Consistent criticism about the ACA’s “Cadillac Tax” and its corresponding calculation method has led the Obama administration to do something that was unthinkable just months ago: Propose major changes to the controversial health reform provision.  

Part of the administration’s budget proposal for FY 2017 includes a tweak to the current threshold for the Cadillac tax.

Prevents ‘unintended burdens’

The crux of the changes would address the inherent unfairness of having a single excise tax threshold that applies to plans when there is such a great contrast in healthcare costs throughout different geographic locations.

On the New England Journal of Medicine website, Jason Furman, chairman of the administration’s Council of Economic Advisers, and Matt Fiedler, the council’s chief economist, detailed how, under the proposed changes, the tax would be adjusted based on the cost of the average gold plan available on the state exchanges by saying:

The most significant provision specifies that in any state where the average premium for “gold” coverage on the state’s individual health insurance marketplace would exceed the Cadillac-tax threshold under current law, the threshold would instead be set at the level of that average gold premium.
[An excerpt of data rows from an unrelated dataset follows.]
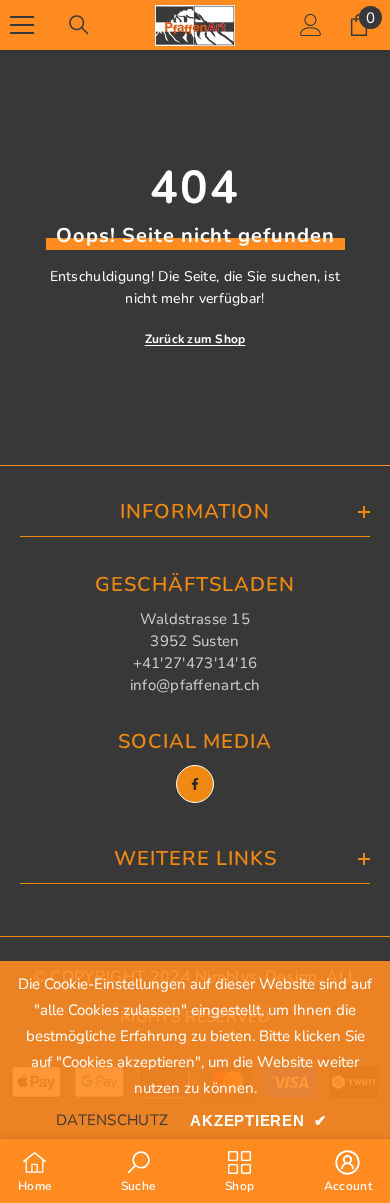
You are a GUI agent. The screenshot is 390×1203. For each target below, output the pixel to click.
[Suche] (79, 25)
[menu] (22, 25)
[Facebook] (195, 784)
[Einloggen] (311, 25)
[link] (138, 1171)
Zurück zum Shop (195, 339)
This policy prevents the tax from creating unintended burdens for firms located in areas where health care is particularly expensive, while ensuring that the policy remains targeted at overly generous plans over the long term if health costs rise faster than the tax thresholds (which will rise with the overall Consumer Price Index).
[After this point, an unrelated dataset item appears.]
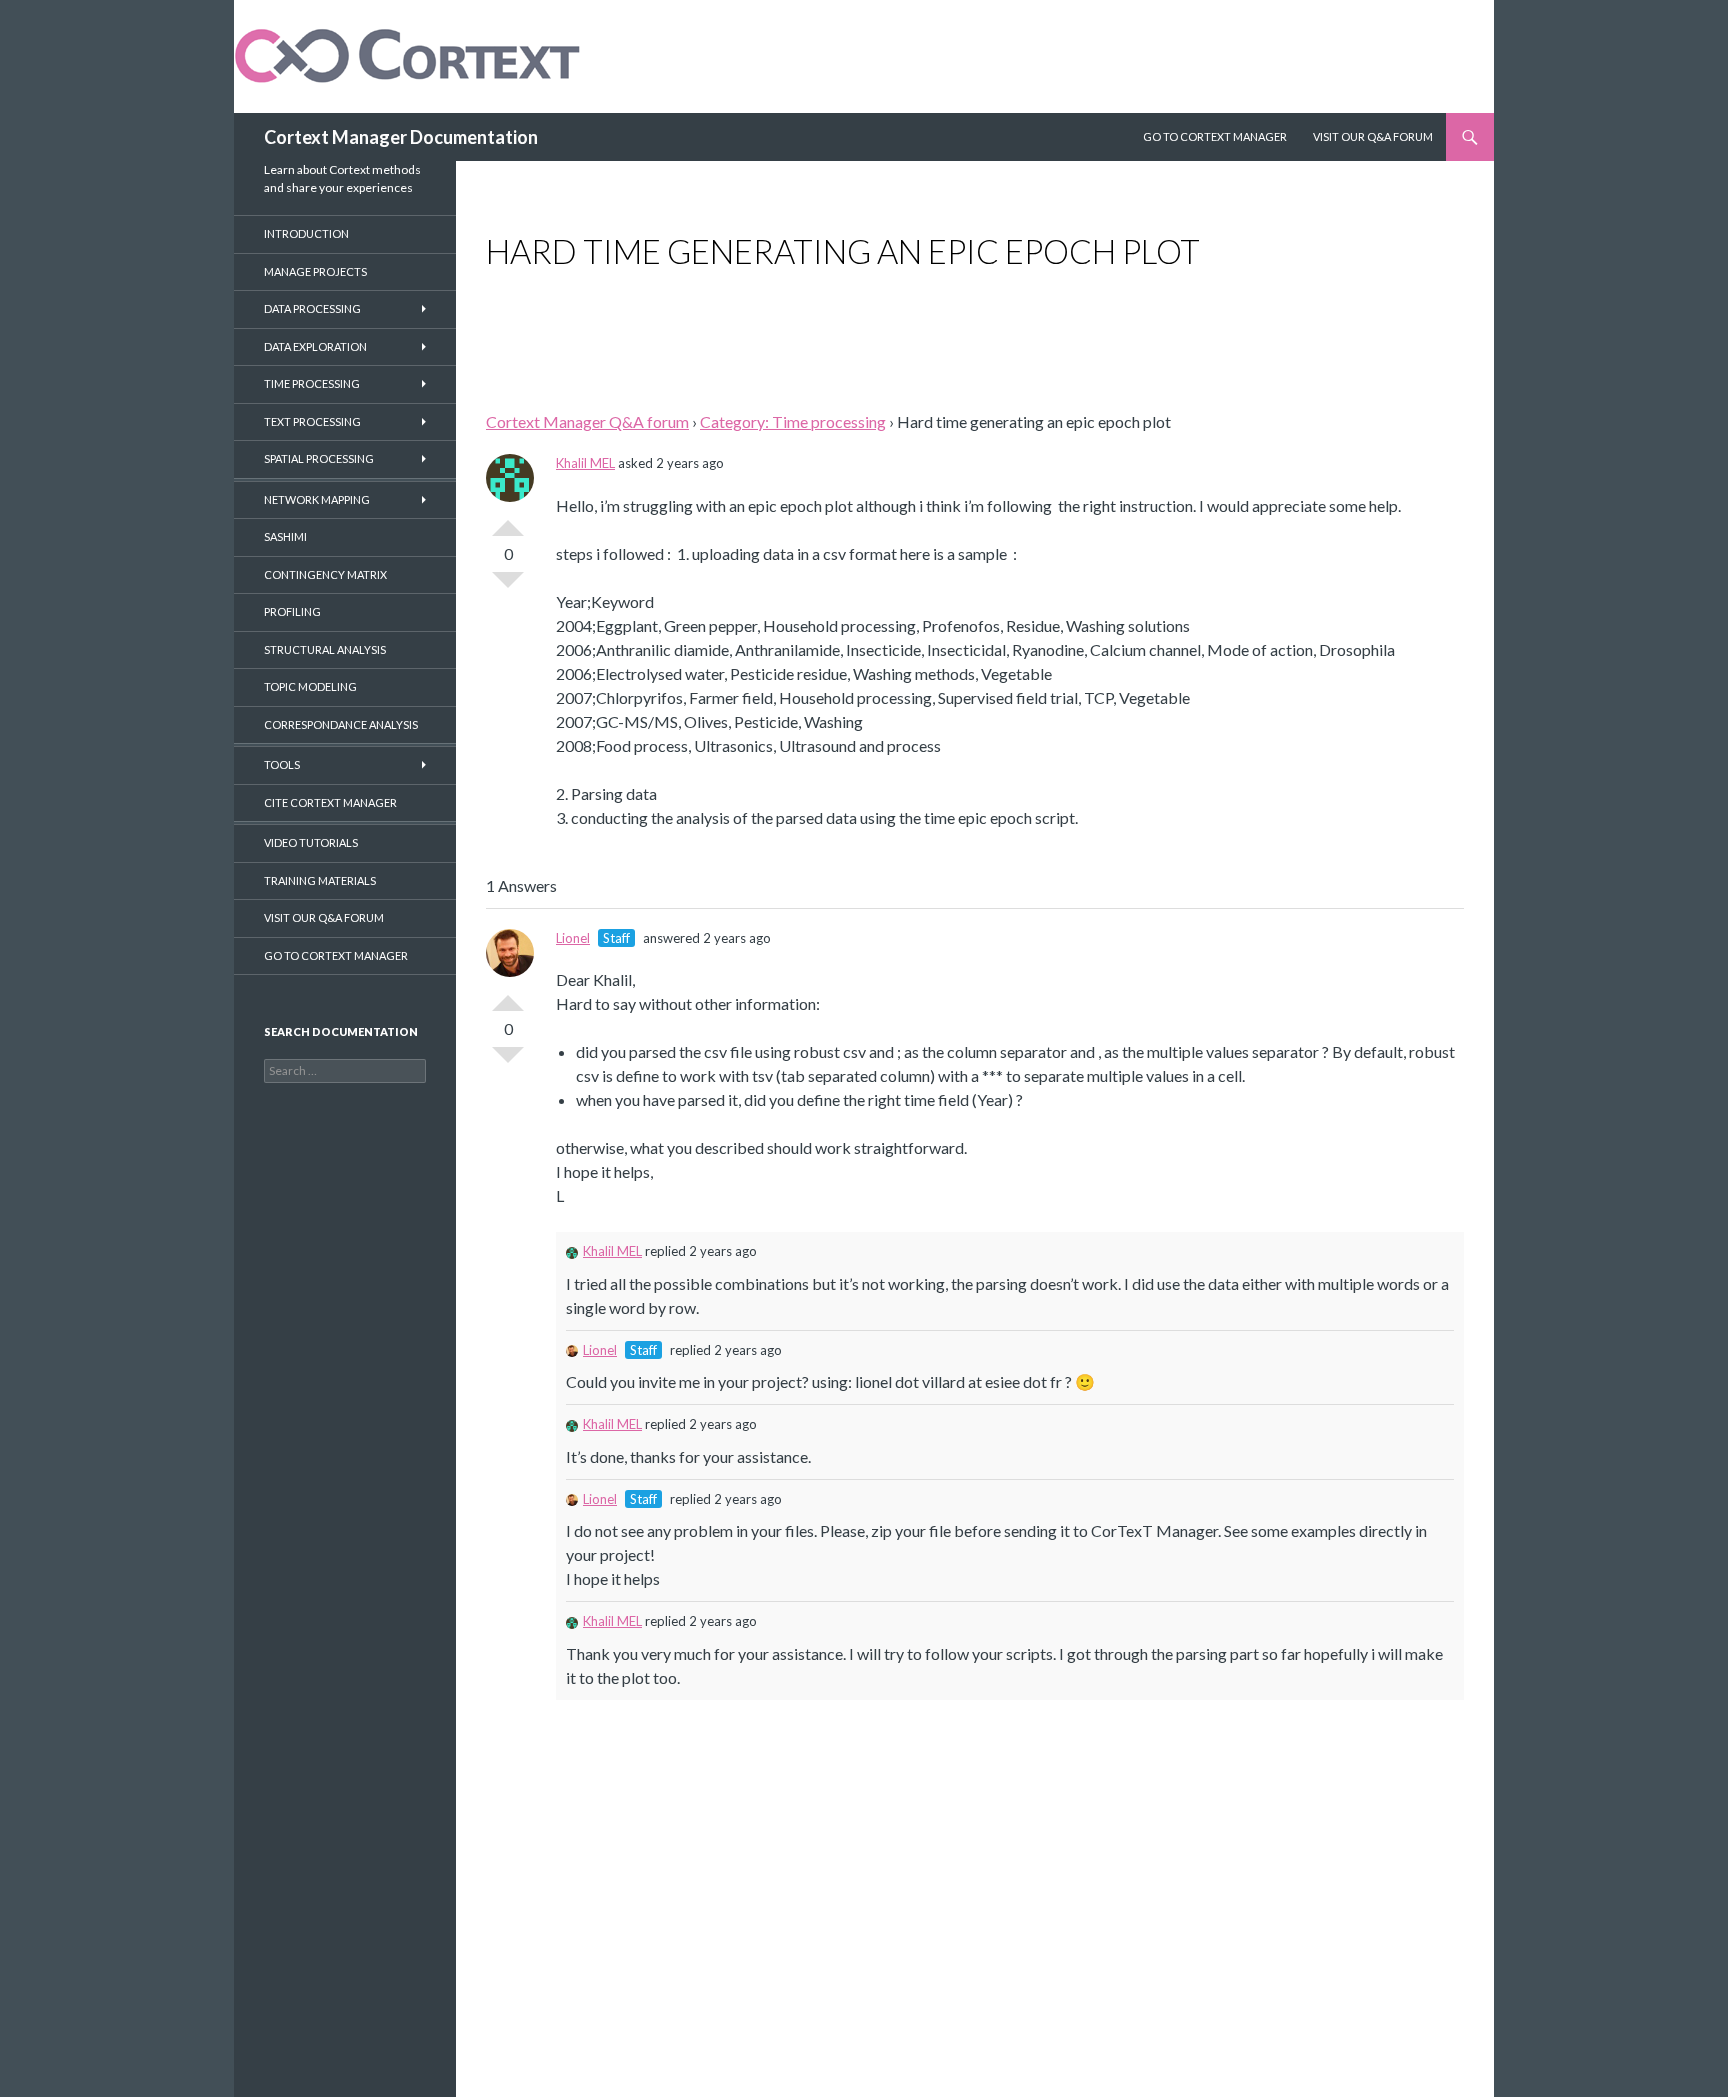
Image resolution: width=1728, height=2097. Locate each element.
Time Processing (312, 383)
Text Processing (312, 421)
In other words, if your company was located in a state where the average premium for “gold” coverage on the individual insurance marketplace was greater than the ACA’s current Cadillac Tax thresholds, you wouldn’t trigger the tax unless your plan exceeded the average gold plan premium cost.

Under the current regs, the 40% excise tax on high-value (aka, “Cadillac”) plans would be imposed on any plans with premiums that exceeded $10,200 for individual coverage and $27,500 for family plans.

Not the first major change

This proposed tweak to the Cadillac Tax comes right on the heels of another major change to the reg: A two-year delay. Back in December, President Obama was under pressure to get a budget deal passed by year-end and signed a budget bill that delayed the implementation of the tax until January 1, 2020. Initially this ACA reg was slated to take effect on January 1, 2018.

That legislation also included another major change to the reg. Under the bill, any amounts that employers pay toward the tax will now be tax-deductible expenses. Plus, the budget bill — a piece of legislation that will fund the federal government through the 2016 fiscal year — is requesting that a study by the U.S. comptroller general and the National Association of Insurance Commissioners into whether Obamacare uses “suitable” age and gender benchmarks to determine the excise tax thresholds.

So will Obama’s recent attempts to make the dreaded Cadillac Tax more palatable to its critics be enough to end the current repeal crusade?

Not likely.

Even with the changes, a number of prominent business groups — including the American Benefits Council and SHRM — have already said they won’t settle for anything but a total repeal of the tax.